Provide only the number of lines below that hold "each".

» DATA EXTRACT
------------
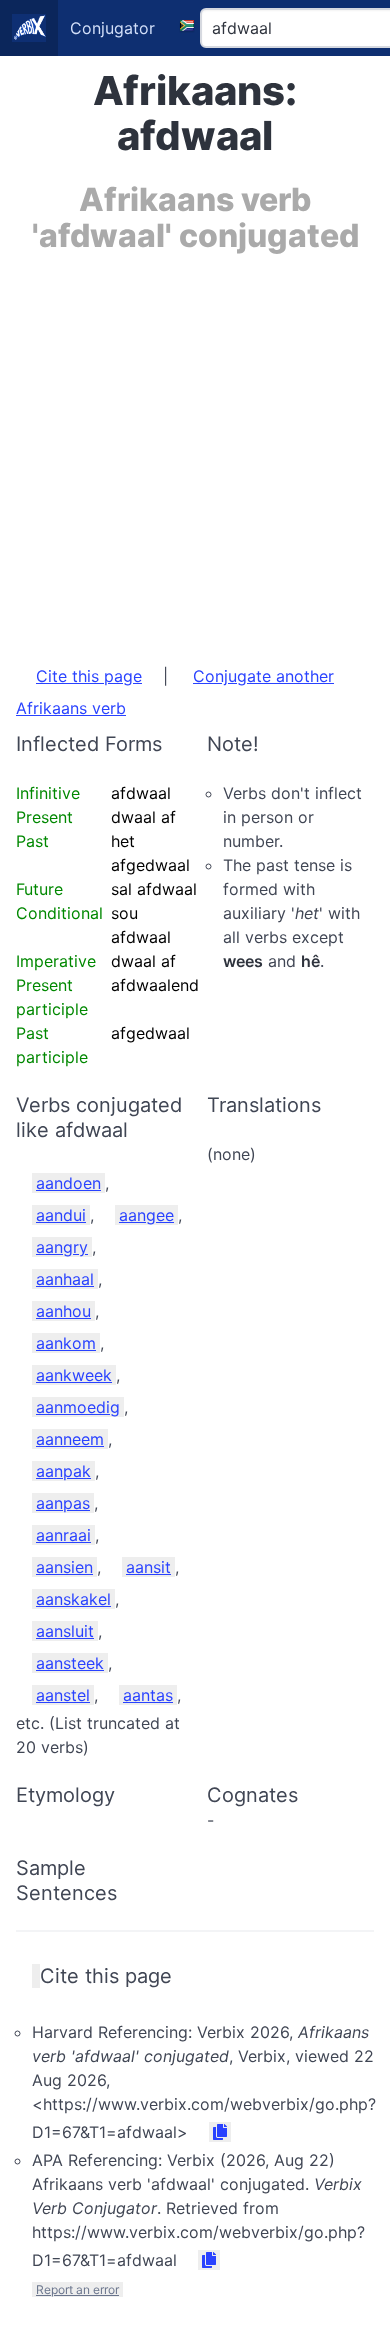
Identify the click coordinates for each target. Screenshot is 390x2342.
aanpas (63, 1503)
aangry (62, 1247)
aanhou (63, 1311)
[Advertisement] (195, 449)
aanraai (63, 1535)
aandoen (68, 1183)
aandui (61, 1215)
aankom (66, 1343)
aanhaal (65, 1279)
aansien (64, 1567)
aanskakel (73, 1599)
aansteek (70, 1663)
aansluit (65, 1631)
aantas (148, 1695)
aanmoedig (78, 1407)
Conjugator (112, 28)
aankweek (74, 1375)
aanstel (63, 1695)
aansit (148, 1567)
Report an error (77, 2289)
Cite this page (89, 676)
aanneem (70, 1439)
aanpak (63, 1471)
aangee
------------
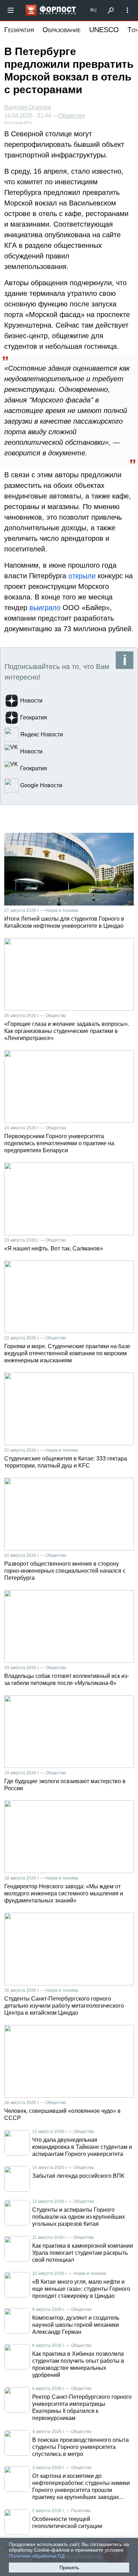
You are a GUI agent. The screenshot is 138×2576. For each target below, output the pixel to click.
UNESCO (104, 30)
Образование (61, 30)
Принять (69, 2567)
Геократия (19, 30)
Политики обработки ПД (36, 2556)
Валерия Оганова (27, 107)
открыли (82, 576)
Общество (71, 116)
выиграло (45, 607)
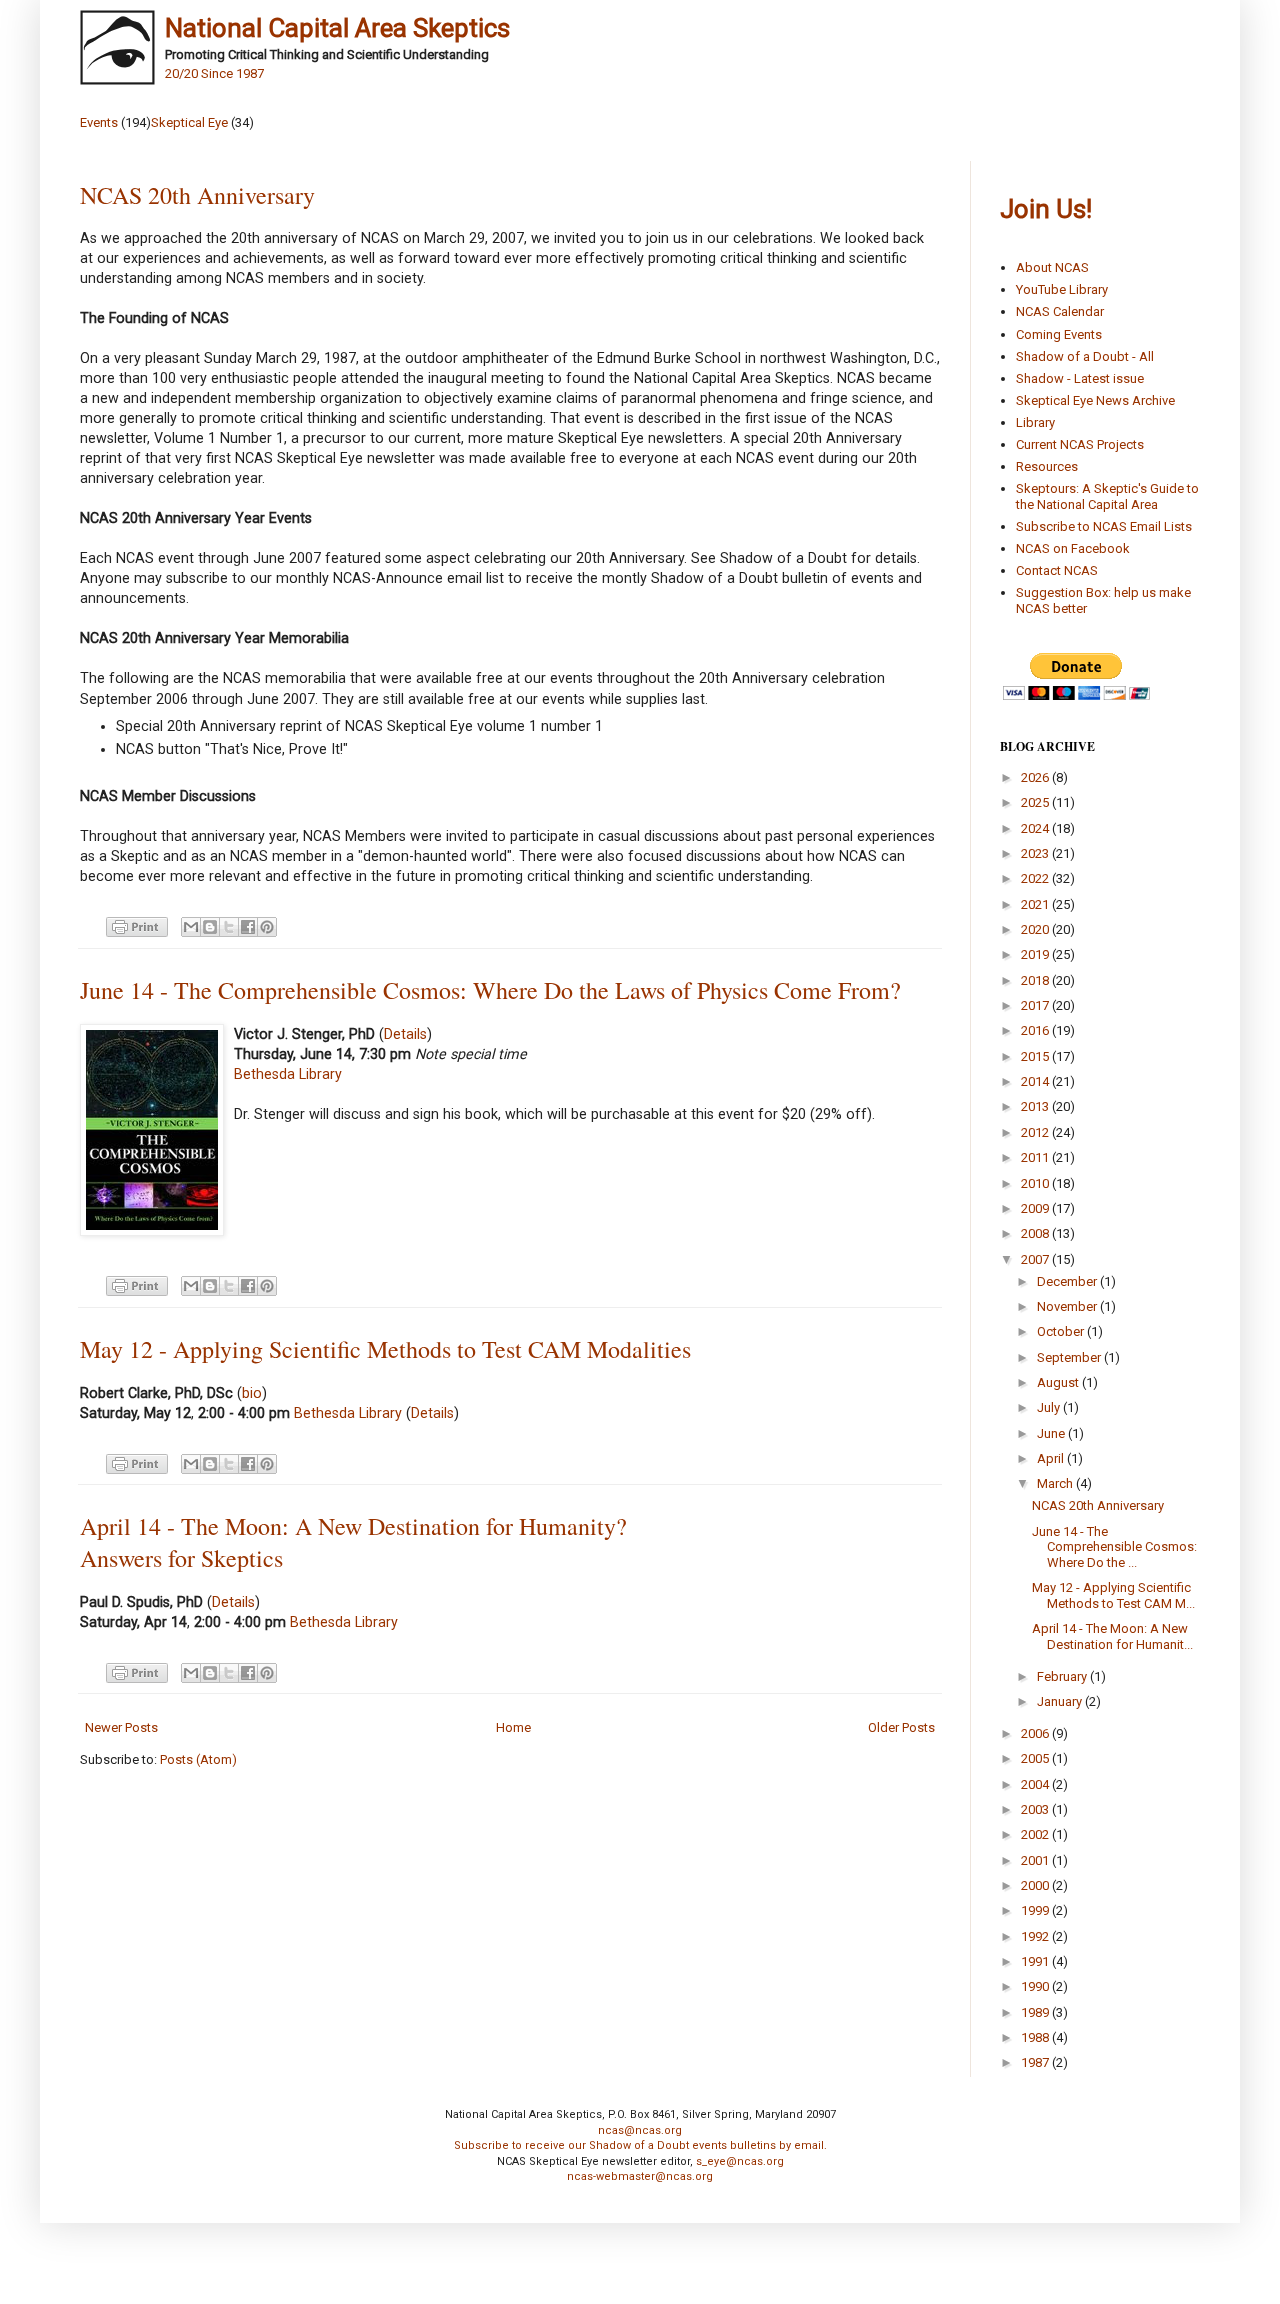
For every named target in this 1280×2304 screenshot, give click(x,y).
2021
------------
» SOLUTION FOR THIS EXERCISE
2